## Data provided:
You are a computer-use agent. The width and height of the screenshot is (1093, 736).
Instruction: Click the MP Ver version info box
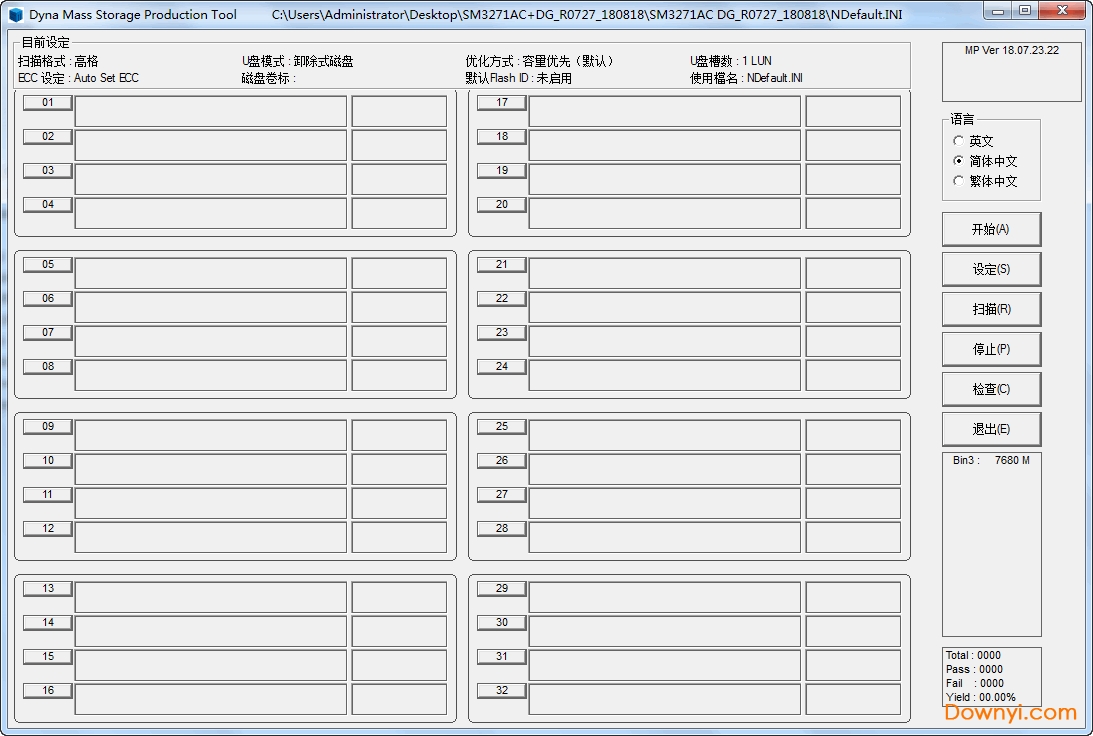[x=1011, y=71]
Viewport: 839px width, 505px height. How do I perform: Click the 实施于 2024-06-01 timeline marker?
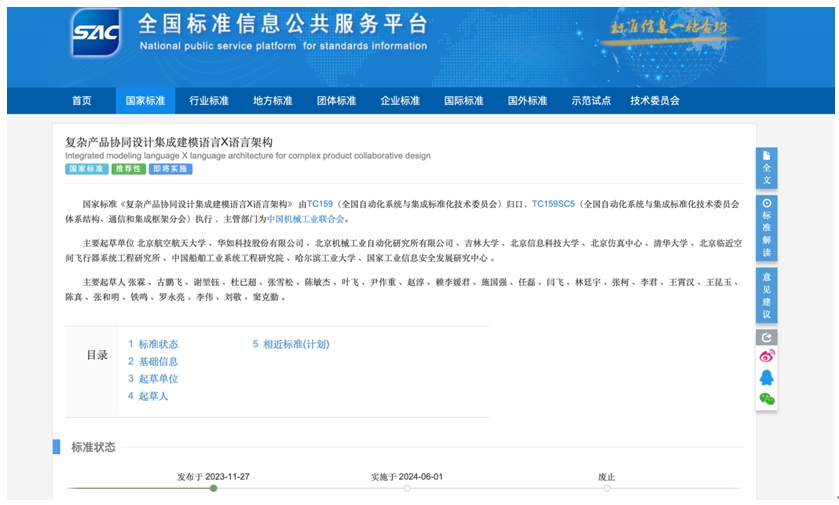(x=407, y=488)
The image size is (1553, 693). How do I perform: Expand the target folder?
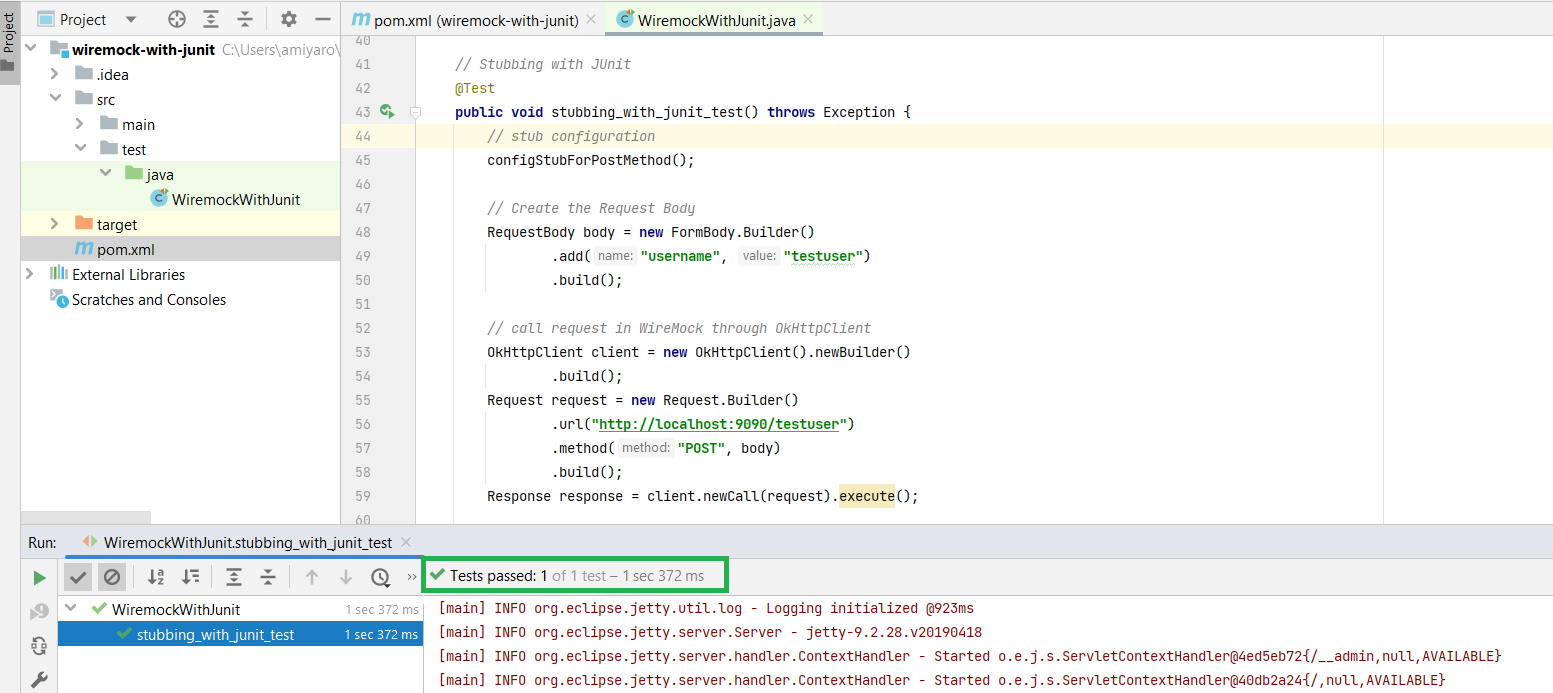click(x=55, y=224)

## What is needed:
When an image appears in the data, skip it and output the rest exactly.

## Exercise answer:
You are a computer-use agent. The width and height of the screenshot is (1093, 736).
Instruction: Click the MP Ver version info box
[x=1011, y=71]
Viewport: 839px width, 505px height. How do I perform: Click the 实施于 2024-06-01 timeline marker?
(x=407, y=488)
The image size is (1553, 693). How do I perform: Expand the target folder?
click(x=55, y=224)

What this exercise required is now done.